Dante «sa leggere in profondità il cuore umano e in tutti, anche nelle figure più abiette e inquietanti, sa scorgere una scintilla di desiderio per raggiungere una qualche felicità, una pienezza di vita». Così il Papa descrive un’altra cifra di Dante: la capacità di fermarsi ad ascoltare le anime che incontra, facendosi interprete dei loro tormenti o della loro beatitudine: «L’itinerario di Dante è davvero il cammino del desiderio, del bisogno profondo e interiore di cambiare la propria vita per poter raggiungere la felicità e così mostrarne la strada a chi si trova, come lui, in una “selva oscura” e ha smarrito “la diritta via”. Si tratta di un cammino non illusorio o utopico ma realistico e possibile, in cui tutti possono inserirsi, perché la misericordia di Dio offre sempre la possibilità di cambiare, di convertirsi, di ritrovarsi e ritrovare la via verso la felicità», precisa Francesco, osservando che molti episodi della Commedia «non solo mostrano l’infinita misericordia di Dio ma confermano che l’essere umano può sempre scegliere, con la sua libertà, quale via seguire e quale sorte meritare».

In questo modo, «Dante si fa paladino della dignità di ogni essere umano e della libertà come condizione fondamentale sia delle scelte di vita sia della stessa fede. Il destino eterno dell’uomo – suggerisce Dante narrandoci le storie di tanti personaggi, illustri o poco conosciuti – dipende dalle sue scelte, dalla sua libertà: anche i gesti quotidiani e apparentemente insignificanti hanno una portata che va oltre il tempo, sono proiettati nella dimensione eterna. Il maggior dono di Dio all’uomo perché possa raggiungere la meta ultima è proprio la libertà, come afferma Beatrice».  Ma la libertà, ci ricorda Alighieri, «non è fine a se stessa, è condizione per ascendere continuamente, e il percorso nei tre regni ci illustra plasticamente proprio questa ascesa, fino a toccare il Cielo, a raggiungere la felicità piena. L’’alto disio’, suscitato dalla libertà, non può estinguersi se non davanti al traguardo, alla visione ultima e alla beatitudine” del Paradiso.

«Un precursore della nostra cultura multimediale, in cui parole e immagini, simboli e suoni, poesia e danza si fondono in un unico messaggio», il ritratto di Dante che campeggia al termine della lettera apostolica. Per Francesco, «Dante non ci chiede, oggi, di essere semplicemente letto, commentato, studiato, analizzato.
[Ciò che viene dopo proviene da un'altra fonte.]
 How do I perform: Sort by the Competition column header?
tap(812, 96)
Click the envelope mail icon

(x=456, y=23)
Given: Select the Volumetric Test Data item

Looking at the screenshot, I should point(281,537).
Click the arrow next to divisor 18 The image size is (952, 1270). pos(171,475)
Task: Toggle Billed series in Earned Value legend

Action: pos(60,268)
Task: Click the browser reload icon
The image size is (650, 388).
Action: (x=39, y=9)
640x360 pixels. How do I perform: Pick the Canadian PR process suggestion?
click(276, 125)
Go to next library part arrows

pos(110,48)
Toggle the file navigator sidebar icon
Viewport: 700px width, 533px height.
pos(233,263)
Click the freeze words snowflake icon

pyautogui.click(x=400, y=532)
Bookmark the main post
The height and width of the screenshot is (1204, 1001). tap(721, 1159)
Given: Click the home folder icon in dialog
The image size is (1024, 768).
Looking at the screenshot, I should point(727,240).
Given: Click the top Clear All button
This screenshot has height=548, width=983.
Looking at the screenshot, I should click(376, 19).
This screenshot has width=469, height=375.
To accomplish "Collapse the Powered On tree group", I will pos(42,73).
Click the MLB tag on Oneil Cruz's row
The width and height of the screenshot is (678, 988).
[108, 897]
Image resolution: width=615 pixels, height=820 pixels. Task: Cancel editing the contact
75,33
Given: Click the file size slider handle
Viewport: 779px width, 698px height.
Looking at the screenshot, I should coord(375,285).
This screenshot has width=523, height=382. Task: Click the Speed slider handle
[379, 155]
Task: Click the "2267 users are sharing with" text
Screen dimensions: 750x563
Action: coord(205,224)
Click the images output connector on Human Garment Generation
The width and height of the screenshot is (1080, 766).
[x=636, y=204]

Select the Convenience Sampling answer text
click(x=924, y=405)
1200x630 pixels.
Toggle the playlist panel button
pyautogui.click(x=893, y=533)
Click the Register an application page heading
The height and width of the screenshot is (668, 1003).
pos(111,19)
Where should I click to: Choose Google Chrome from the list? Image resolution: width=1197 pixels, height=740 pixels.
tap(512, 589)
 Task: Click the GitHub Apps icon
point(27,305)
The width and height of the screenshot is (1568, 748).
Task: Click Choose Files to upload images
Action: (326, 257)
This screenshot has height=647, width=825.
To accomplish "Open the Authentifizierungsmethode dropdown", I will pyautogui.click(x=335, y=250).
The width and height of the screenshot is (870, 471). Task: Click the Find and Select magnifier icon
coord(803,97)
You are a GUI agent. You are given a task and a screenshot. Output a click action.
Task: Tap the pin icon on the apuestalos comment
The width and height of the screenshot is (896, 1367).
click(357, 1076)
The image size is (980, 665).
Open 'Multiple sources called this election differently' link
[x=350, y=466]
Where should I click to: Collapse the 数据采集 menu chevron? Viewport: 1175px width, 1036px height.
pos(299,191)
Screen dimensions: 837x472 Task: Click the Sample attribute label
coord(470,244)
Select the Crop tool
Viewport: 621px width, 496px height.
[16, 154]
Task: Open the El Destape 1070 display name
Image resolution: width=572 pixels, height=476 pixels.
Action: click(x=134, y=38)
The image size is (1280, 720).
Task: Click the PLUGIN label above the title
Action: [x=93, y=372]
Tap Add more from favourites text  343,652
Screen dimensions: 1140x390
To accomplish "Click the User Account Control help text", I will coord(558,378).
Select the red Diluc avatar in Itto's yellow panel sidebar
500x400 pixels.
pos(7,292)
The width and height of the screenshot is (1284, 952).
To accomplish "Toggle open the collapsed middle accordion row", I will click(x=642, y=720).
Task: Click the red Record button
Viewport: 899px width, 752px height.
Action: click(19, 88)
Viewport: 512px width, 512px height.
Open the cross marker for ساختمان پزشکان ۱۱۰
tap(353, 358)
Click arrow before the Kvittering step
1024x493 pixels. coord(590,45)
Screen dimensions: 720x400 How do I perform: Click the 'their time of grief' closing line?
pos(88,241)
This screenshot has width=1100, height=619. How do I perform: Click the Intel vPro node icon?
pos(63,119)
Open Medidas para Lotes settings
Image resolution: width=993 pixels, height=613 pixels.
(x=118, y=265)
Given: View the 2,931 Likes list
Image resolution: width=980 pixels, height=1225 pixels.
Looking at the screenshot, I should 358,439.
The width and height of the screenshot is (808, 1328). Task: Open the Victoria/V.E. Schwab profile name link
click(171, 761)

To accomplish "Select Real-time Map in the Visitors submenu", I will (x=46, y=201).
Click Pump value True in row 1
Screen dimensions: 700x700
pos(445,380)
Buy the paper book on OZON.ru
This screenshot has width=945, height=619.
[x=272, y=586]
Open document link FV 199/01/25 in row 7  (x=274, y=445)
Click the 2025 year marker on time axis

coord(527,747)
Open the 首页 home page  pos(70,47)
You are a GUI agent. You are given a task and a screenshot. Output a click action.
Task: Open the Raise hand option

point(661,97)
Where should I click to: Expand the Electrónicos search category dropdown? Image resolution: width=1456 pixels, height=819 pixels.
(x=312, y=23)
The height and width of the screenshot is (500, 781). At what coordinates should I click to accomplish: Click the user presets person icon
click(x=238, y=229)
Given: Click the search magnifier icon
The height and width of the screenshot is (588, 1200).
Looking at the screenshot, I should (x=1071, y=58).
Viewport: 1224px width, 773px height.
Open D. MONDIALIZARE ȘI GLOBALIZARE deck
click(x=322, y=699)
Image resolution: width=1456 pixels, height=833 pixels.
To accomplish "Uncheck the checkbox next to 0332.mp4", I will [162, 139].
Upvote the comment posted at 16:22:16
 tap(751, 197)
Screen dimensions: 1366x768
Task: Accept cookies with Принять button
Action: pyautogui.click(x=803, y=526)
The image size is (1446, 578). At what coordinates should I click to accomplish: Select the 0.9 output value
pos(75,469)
Il suo umanesimo è ancora valido e attuale e può certamente essere punto di riferimento per quello che vogliamo costruire nel nostro tempo». Di qui la necessità che l’opera di Dante «sia fatta conoscere ancor di più nella maniera più adeguata», non solo nelle aule scolastiche e universitarie, ma anche nella comunità cristiana e tra gli artisti. «In questo particolare momento storico, segnato da molte ombre, da situazioni che degradano l’umanità, da una mancanza di fiducia e di prospettive per il futuro, la figura di Dante, profeta di speranza e testimone del desiderio umano di felicità, può ancora donarci parole ed esempi che danno slancio al nostro cammino», conclude il Papa: «Può aiutarci ad avanzare con serenità e coraggio nel pellegrinaggio della vita e della fede che tutti siamo chiamati a compiere, finché il nostro cuore non avrà trovato la vera pace e la vera gioia, finché non arriveremo alla meta ultima di tutta l’umanità, “l’amor che move il sole e l’altre stelle”».